• _Task to complete_: Would you please reproduce all the entries exactly, leaving the pictures out?

• _Given entries_:
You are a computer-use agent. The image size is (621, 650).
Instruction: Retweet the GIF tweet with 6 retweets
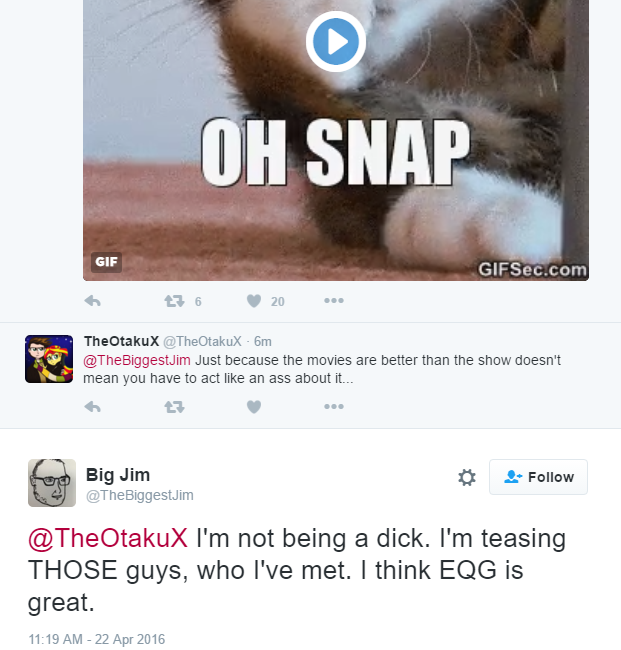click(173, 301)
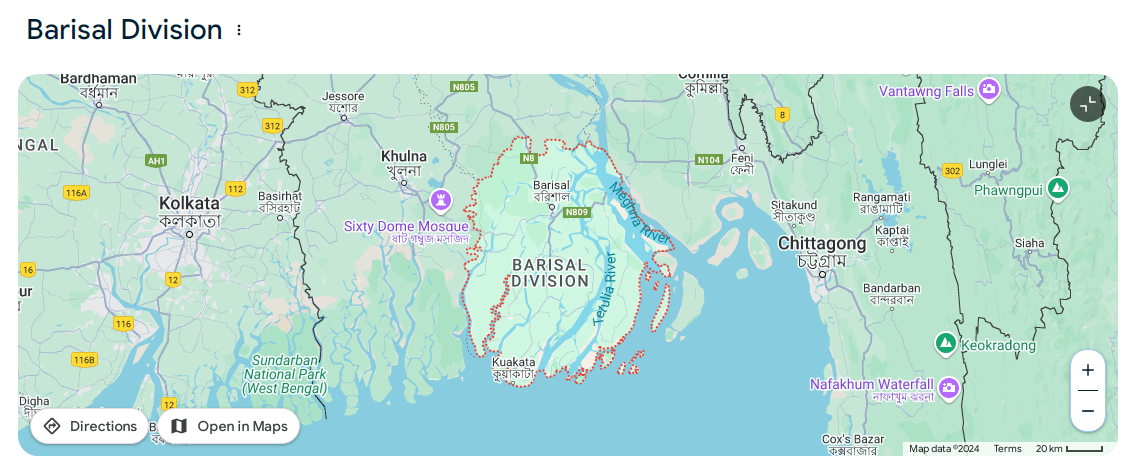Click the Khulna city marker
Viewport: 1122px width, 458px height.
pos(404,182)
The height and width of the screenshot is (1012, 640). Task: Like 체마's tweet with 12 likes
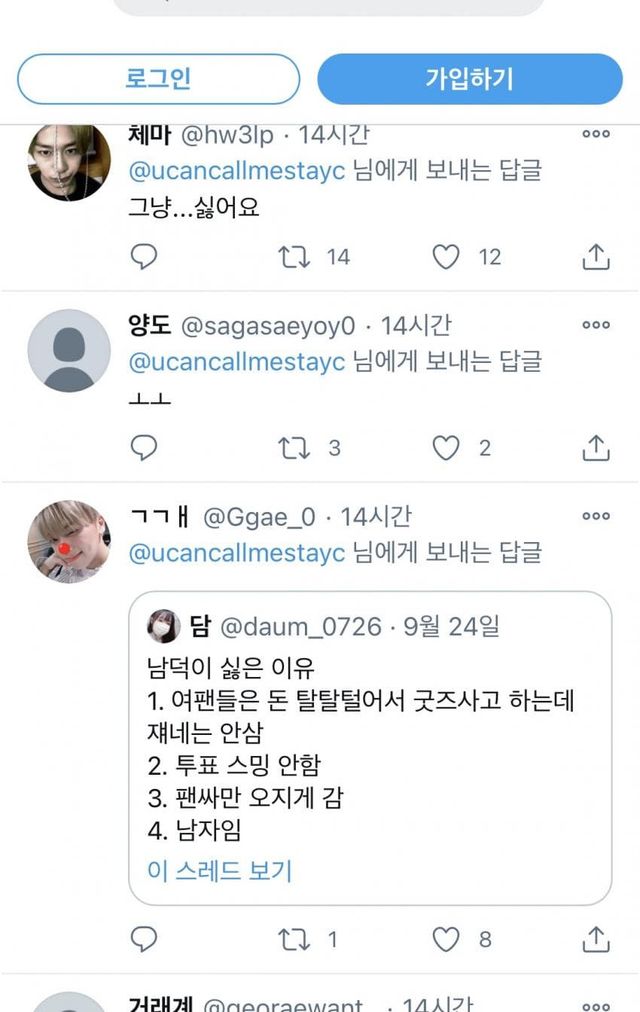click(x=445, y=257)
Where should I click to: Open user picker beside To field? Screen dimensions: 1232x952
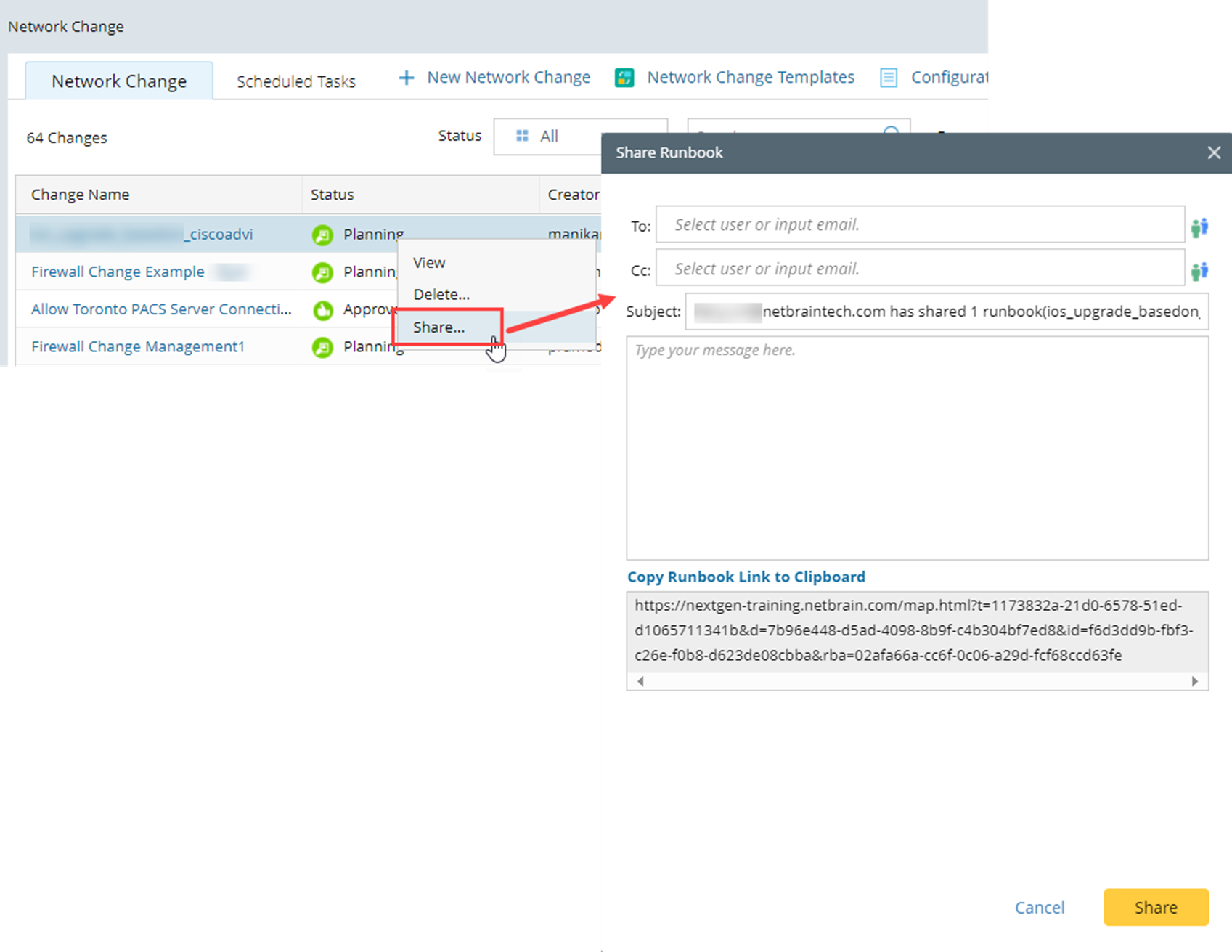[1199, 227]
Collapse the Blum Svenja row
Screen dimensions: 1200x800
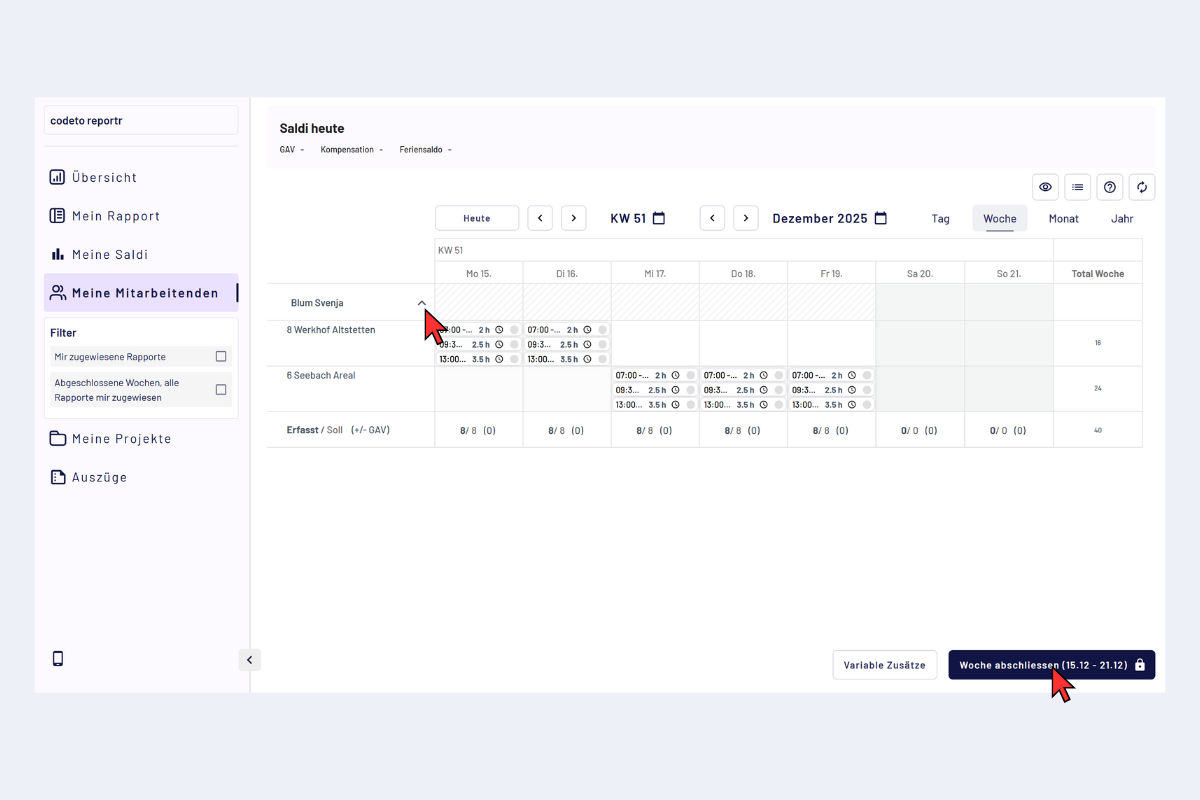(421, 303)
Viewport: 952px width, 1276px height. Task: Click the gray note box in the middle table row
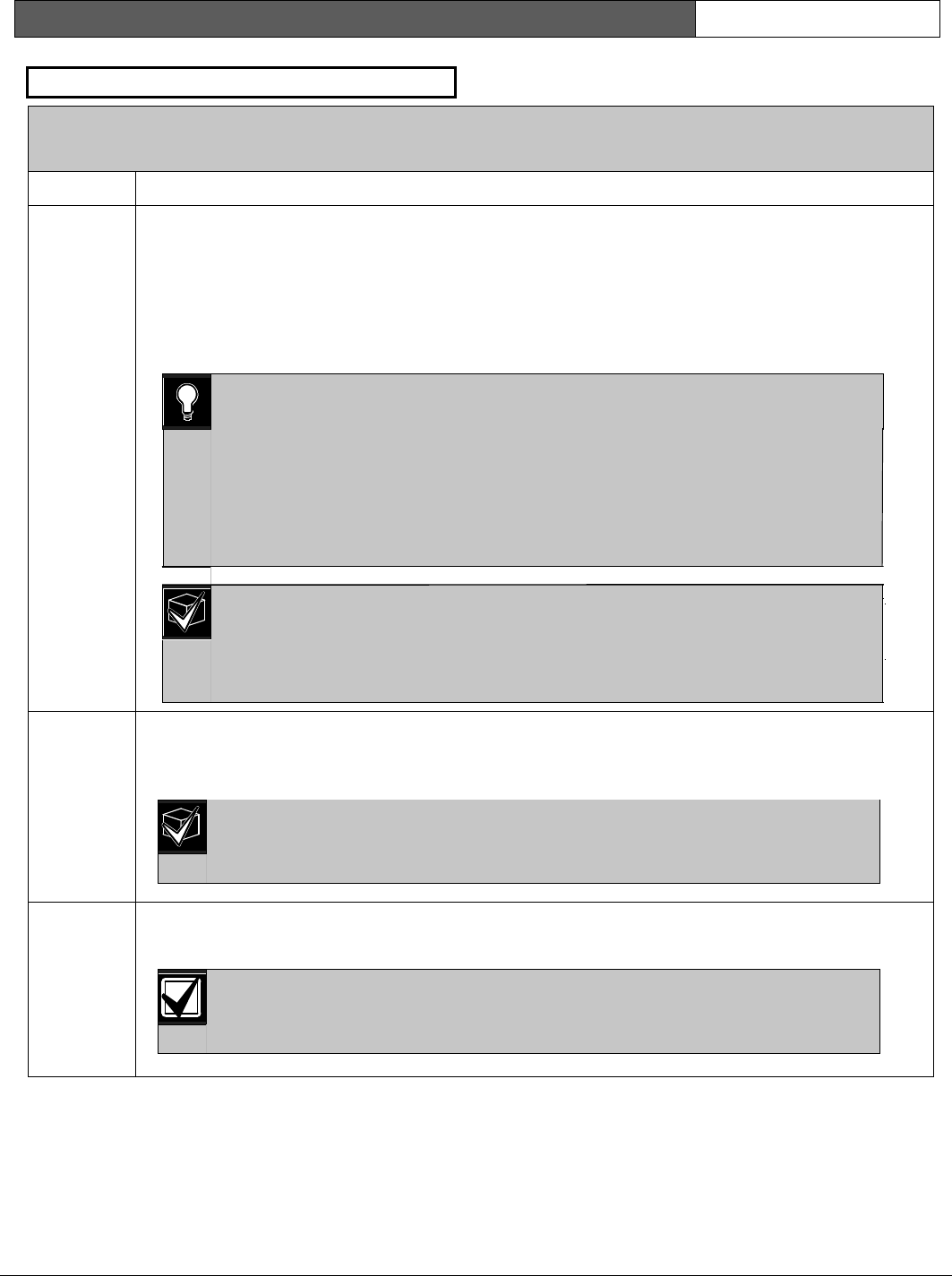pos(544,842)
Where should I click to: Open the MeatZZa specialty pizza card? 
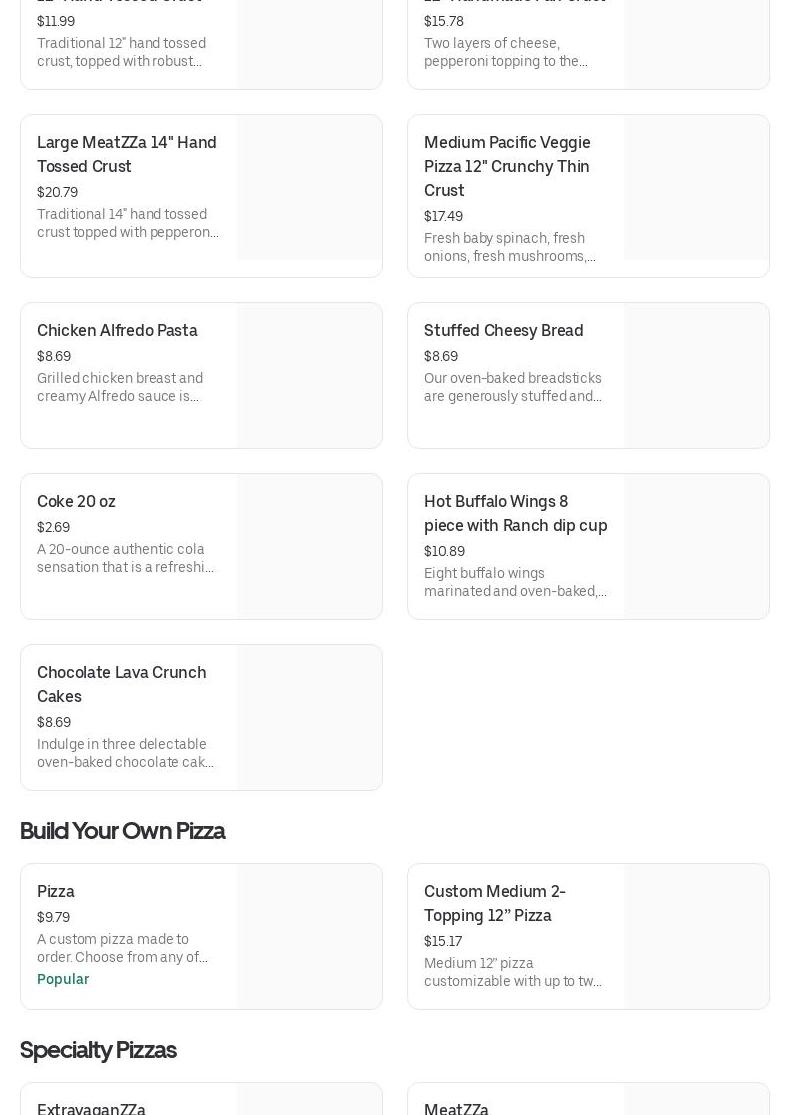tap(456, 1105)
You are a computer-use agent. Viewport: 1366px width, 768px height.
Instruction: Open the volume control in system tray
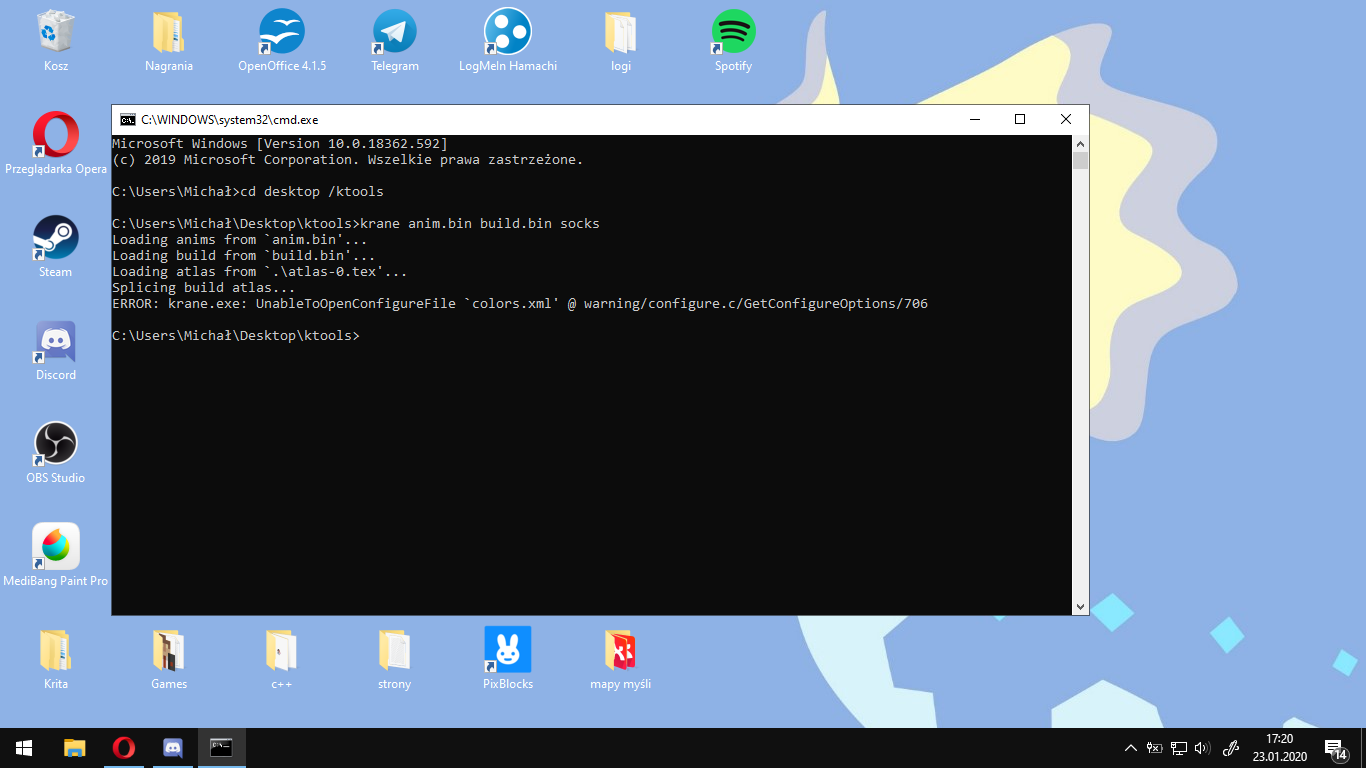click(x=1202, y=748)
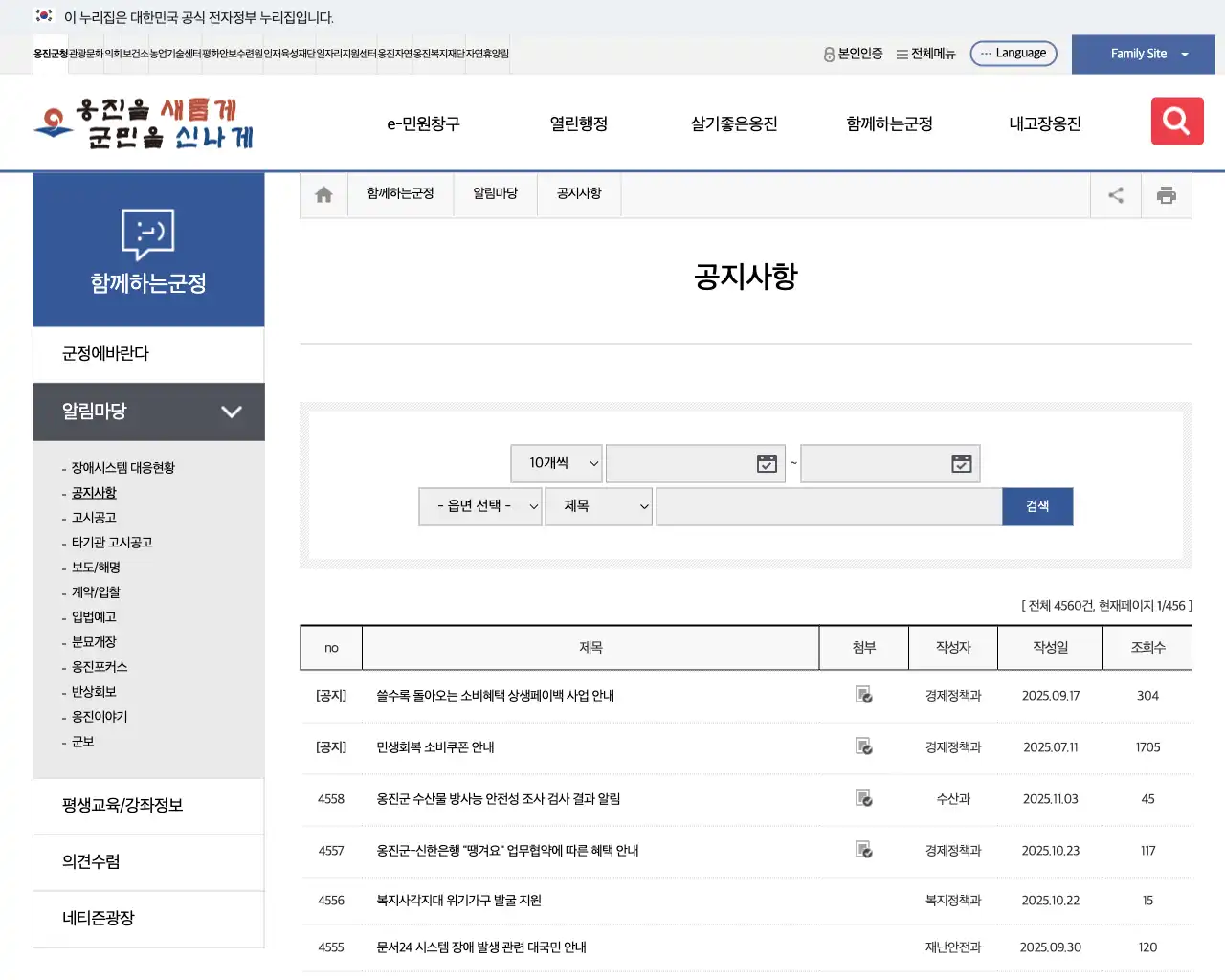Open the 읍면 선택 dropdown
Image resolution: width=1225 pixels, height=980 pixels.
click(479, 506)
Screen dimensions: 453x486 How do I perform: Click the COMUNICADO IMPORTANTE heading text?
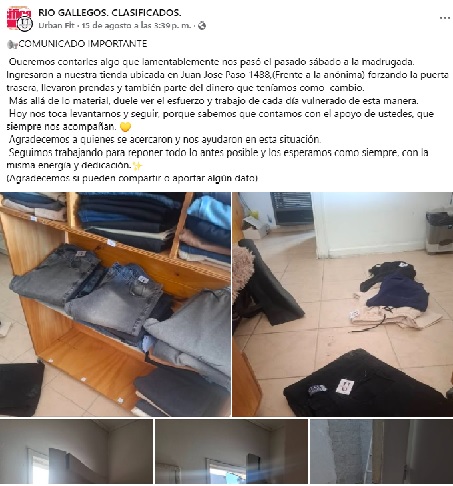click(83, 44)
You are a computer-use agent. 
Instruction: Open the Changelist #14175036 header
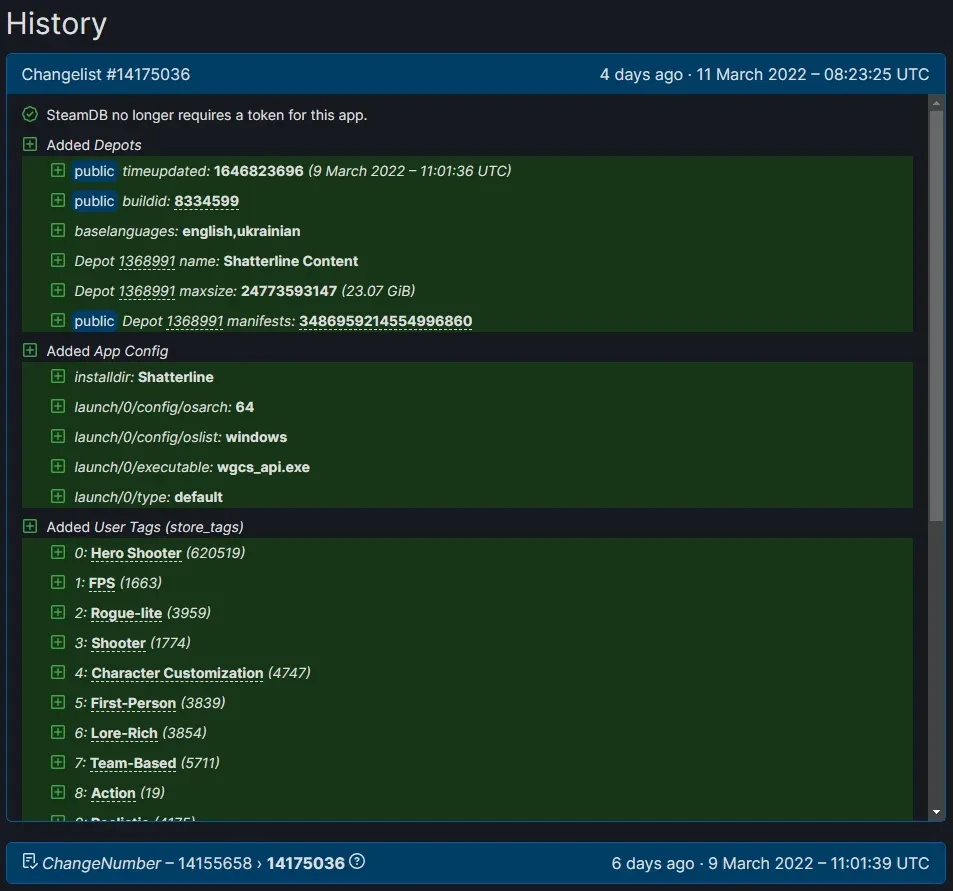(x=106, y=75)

• _Solution to this exercise_:
You are a computer-use agent. The image size is (621, 650).
Instruction: Retweet the GIF tweet with 6 retweets
click(173, 301)
Click the Khulna city marker
Viewport: 1122px width, 458px height.
pos(404,182)
The height and width of the screenshot is (1012, 640). Task: Like 체마's tweet with 12 likes
click(x=445, y=257)
Where should I click to: Open user picker beside To field? Screen dimensions: 1232x952
[1199, 227]
Collapse the Blum Svenja row
Screen dimensions: 1200x800
(421, 303)
Viewport: 952px width, 1276px height. Task: Click the gray note box in the middle table row
pos(544,842)
Where should I click to: Open the MeatZZa specialty pizza card? 
tap(456, 1105)
You are a computer-use agent. Viewport: 1366px width, 768px height.
Instruction: Open the volume control in system tray
click(x=1202, y=748)
Open the 읍면 선택 dropdown
Image resolution: width=1225 pixels, height=980 pixels.
click(479, 506)
Screen dimensions: 453x486 How do I perform: Click the COMUNICADO IMPORTANTE heading text?
click(83, 44)
You are a computer-use agent. 
Instruction: Open the Changelist #14175036 header
(x=106, y=75)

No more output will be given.